Abstract 147P
Background
Radiomics emerged as a non-invasive tool able to decode tumor tissue characteristics. We aimed to develop radiomics-based multivariate classifiers to non-invasively decipher TIME (tumor immune microenvironment) features in resected NSCLC patients (pts).
Methods
The density of Tumor-Infiltrating Lymphocytes (TILs) subpopulations and PD-L1 were histologically assessed. Radiomic features (RFs) were extracted from CT scans using the pyRadiomics tool. Amachine learning-based radiomic model was developed to predict each TIME endpoint: M1 (PD-L1), M2 (CD8/CD3 ratio), M3 (PD1/CD8 ratio), M4 (total CD3+ TILs), M5 (CD4+ TILs), M6 (CD8+ TILs), M7 (predefined hot and cold TIME). Pts were stratified into high vs low groups using median values as cut-offs for respective outcomes, except for M1 (PD-L1 positive vs negative) and M7, hot vs cold TIME. For each radiomic model, the Random Forest Classifier algorithm with sequential feature selection and Stratified-5-fold cross-validation and Leave-One-Out Cross Validation (LOOCV) splits was employed.
Results
We collected clinicopathological and radiological data from 98 stage I-IIIA resected NSCLC pts. A total of 1702 RFs were initially extracted for each patient, with 851 from tumor and 851 from peritumoral region. After removing highly correlated features, 116 RFs from tumor and 115 from peritumoral region remained. The final models selected between 3 and 7 RFs from both regions, with maximum depths ranging from 7 to 10 and the number of estimators between 100 and 400. Accuracy, precision, sensitivity, receiver operating curve (ROC) AUC and precision-recall curve (PRC) AUC values ranged from 70% to 80%, except for M2 (PRC AUC=64%). Specificity was slightly lower, with the highest value shown by M6 (77%) and the lowest by M2 (55%). Selected RFs varied in the different models predicting distinct outcomes, except for peritumor HLL-wavelet GLCM Correlation feature, which was shared by four models (M1, M2, M4, M5).
Conclusions
Our results determined that CT-derived RFs, from tumoral and peritumoral regions, might effectively predict distinct TIME features, thus embodying a valid non-invasive tool to manage NSCLC pts.

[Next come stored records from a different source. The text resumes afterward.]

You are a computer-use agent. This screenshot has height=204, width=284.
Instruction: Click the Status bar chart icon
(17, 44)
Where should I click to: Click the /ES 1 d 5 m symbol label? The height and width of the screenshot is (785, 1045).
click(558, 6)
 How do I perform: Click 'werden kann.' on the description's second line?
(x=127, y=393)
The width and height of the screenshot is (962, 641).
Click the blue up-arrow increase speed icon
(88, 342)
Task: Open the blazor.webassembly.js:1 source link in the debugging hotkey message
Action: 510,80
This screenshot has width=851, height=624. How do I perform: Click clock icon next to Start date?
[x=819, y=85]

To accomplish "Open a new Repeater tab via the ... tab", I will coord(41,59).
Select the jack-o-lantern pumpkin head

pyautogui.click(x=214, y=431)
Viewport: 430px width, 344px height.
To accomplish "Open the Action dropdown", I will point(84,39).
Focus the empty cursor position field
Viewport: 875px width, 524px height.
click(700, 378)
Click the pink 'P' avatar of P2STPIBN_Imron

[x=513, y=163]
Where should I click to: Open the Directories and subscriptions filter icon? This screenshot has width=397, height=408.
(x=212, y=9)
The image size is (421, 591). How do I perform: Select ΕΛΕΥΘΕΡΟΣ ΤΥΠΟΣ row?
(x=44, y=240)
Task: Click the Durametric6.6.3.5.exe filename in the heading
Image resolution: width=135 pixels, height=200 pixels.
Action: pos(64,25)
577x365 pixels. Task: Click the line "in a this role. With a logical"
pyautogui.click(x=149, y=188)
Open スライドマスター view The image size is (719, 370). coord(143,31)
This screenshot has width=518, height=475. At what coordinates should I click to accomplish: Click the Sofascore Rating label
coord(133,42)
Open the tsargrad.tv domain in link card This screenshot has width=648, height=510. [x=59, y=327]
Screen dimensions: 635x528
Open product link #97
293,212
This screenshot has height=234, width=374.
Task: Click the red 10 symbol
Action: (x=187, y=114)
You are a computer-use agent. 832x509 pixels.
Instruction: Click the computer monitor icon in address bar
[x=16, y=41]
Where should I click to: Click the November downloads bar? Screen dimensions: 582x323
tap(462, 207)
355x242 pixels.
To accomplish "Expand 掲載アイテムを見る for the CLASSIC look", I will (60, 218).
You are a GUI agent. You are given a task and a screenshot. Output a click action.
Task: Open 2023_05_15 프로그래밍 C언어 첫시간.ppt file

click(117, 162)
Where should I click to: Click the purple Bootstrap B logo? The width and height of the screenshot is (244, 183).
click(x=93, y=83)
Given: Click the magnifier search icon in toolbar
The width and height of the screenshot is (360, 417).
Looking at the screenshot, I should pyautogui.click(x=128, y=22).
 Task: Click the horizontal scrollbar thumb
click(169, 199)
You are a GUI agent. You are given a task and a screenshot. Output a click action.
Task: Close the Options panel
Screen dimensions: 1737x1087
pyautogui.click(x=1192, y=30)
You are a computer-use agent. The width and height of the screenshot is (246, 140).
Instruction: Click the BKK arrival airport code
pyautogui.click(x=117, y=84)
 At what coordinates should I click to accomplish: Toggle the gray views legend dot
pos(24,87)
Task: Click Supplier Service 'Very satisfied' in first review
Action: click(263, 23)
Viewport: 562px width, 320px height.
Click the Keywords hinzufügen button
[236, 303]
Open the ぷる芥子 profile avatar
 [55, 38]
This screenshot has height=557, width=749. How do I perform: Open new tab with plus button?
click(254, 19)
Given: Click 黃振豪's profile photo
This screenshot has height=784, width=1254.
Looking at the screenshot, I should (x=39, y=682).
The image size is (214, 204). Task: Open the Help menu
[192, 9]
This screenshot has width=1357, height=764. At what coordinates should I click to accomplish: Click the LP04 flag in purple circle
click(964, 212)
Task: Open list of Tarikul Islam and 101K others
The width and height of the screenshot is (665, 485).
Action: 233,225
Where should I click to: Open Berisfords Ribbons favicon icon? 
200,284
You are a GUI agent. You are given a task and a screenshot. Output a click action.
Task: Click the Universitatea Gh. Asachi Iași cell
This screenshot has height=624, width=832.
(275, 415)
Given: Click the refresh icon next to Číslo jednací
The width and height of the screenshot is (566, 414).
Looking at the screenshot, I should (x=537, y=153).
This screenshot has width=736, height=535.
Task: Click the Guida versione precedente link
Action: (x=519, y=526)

Legal entity responsible for the study
University Hospital of Parma, Parma, Italy.
Funding
AIRC-Associazione Italiana per la ricerca sul cancro.
Disclosure
M. Tiseo: Financial Interests, Personal, Advisory Board: AstraZeneca, Boehringer Ingelheim, Roche, Amgen, Takeda, MSD, Merck, BMS, Pfizer, Eli Lilly, Novartis, Janssen, Daiichi Sankyo; Financial Interests, Institutional, Research Grant: AstraZeneca, Boehringer Ingelheim, Roche. All other authors have declared no conflicts of interest.